BEGIN Extracted records
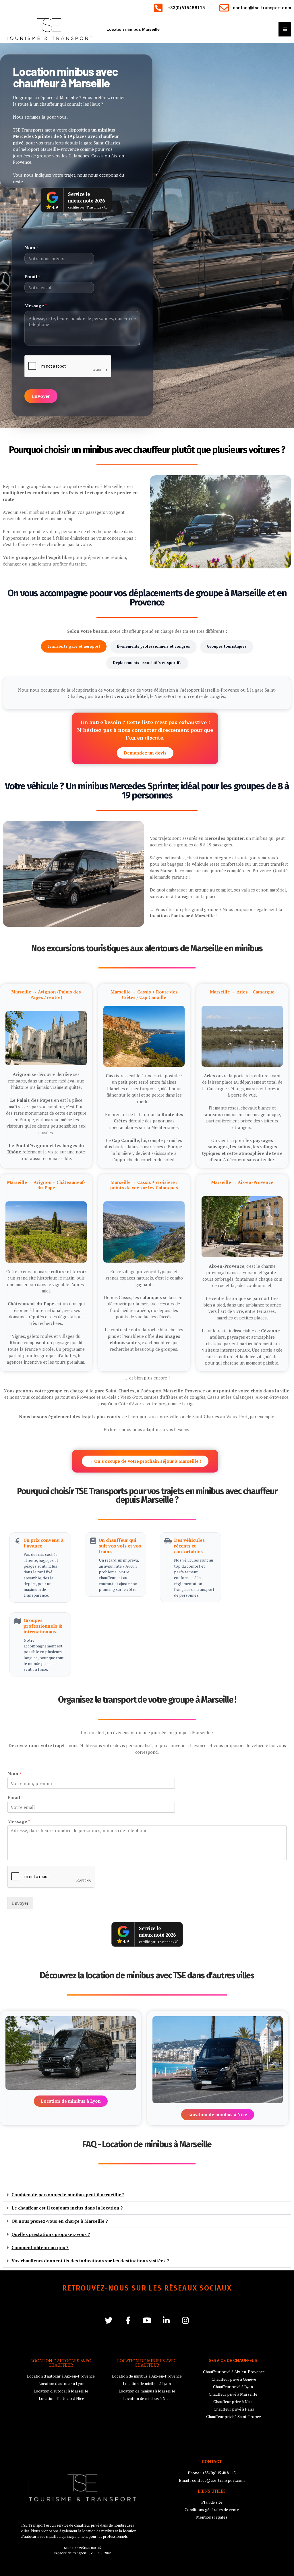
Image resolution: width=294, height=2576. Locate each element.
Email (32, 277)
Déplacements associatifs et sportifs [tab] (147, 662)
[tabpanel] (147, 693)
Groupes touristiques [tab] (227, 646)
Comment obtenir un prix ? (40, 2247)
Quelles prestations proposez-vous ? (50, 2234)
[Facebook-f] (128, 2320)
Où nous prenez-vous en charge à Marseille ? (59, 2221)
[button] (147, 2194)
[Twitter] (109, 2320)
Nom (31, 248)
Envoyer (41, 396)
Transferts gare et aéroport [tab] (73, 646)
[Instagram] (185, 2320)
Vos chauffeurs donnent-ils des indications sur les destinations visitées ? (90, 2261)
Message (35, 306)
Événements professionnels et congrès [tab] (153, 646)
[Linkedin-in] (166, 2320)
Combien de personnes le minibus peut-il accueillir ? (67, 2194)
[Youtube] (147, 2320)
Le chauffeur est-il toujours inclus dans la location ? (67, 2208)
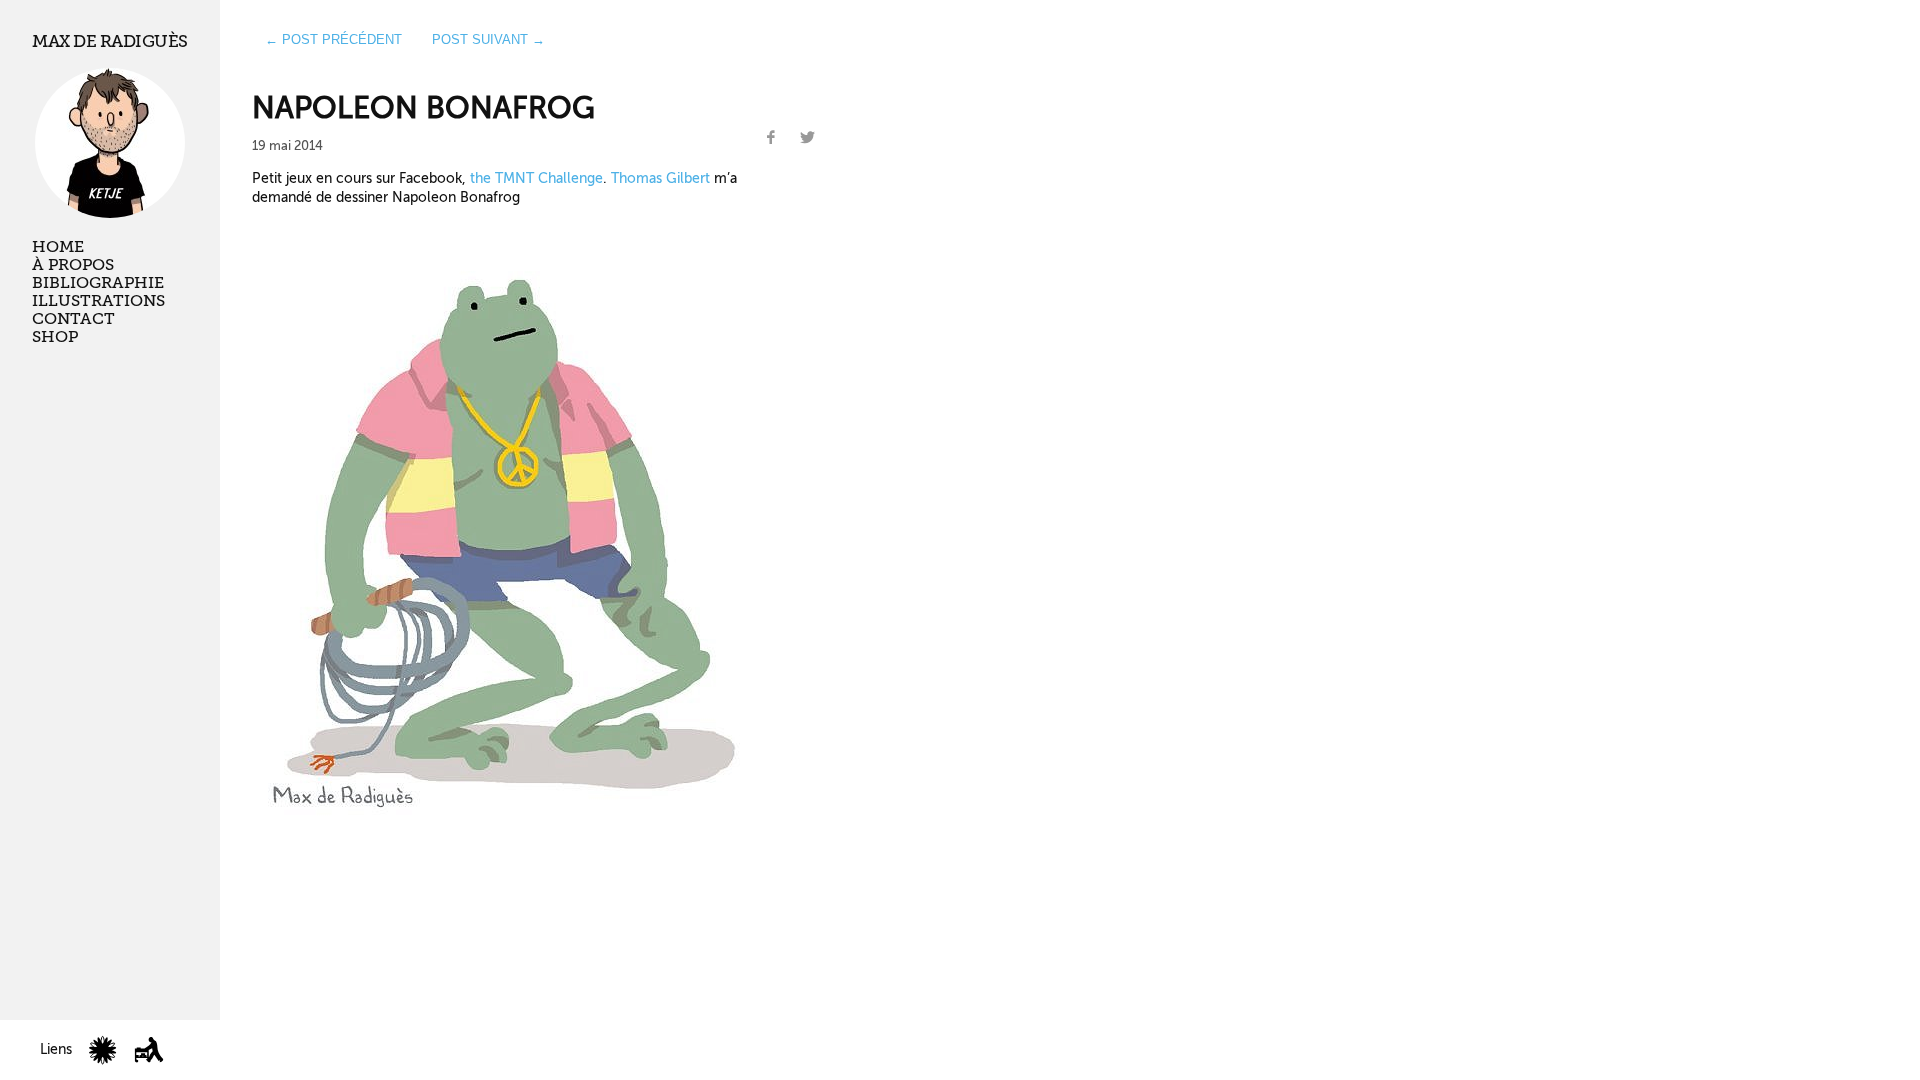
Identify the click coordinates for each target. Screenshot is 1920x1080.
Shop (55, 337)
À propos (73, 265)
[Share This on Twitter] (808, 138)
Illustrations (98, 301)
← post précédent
END Extracted records
What is needed is the data above, retyped exactly, with every picture left out.

Task answer:
Image resolution: width=294, height=2576. Locate each element.
Email (32, 277)
Déplacements associatifs et sportifs [tab] (147, 662)
[tabpanel] (147, 693)
Groupes touristiques [tab] (227, 646)
Comment obtenir un prix ? (40, 2247)
Quelles prestations proposez-vous ? (50, 2234)
[Facebook-f] (128, 2320)
Où nous prenez-vous en charge à Marseille ? (59, 2221)
[button] (147, 2194)
[Twitter] (109, 2320)
Nom (31, 248)
Envoyer (41, 396)
Transferts gare et aéroport [tab] (73, 646)
[Instagram] (185, 2320)
Vos chauffeurs donnent-ils des indications sur les destinations visitées ? (90, 2261)
Message (35, 306)
Événements professionnels et congrès [tab] (153, 646)
[Linkedin-in] (166, 2320)
Combien de personnes le minibus peut-il accueillir ? (67, 2194)
[Youtube] (147, 2320)
Le chauffeur est-il toujours inclus dans la location ? (67, 2208)
Identify the click coordinates for each target. Screenshot is 1920x1080.
Shop (55, 337)
À propos (73, 265)
[Share This on Twitter] (808, 138)
Illustrations (98, 301)
← post précédent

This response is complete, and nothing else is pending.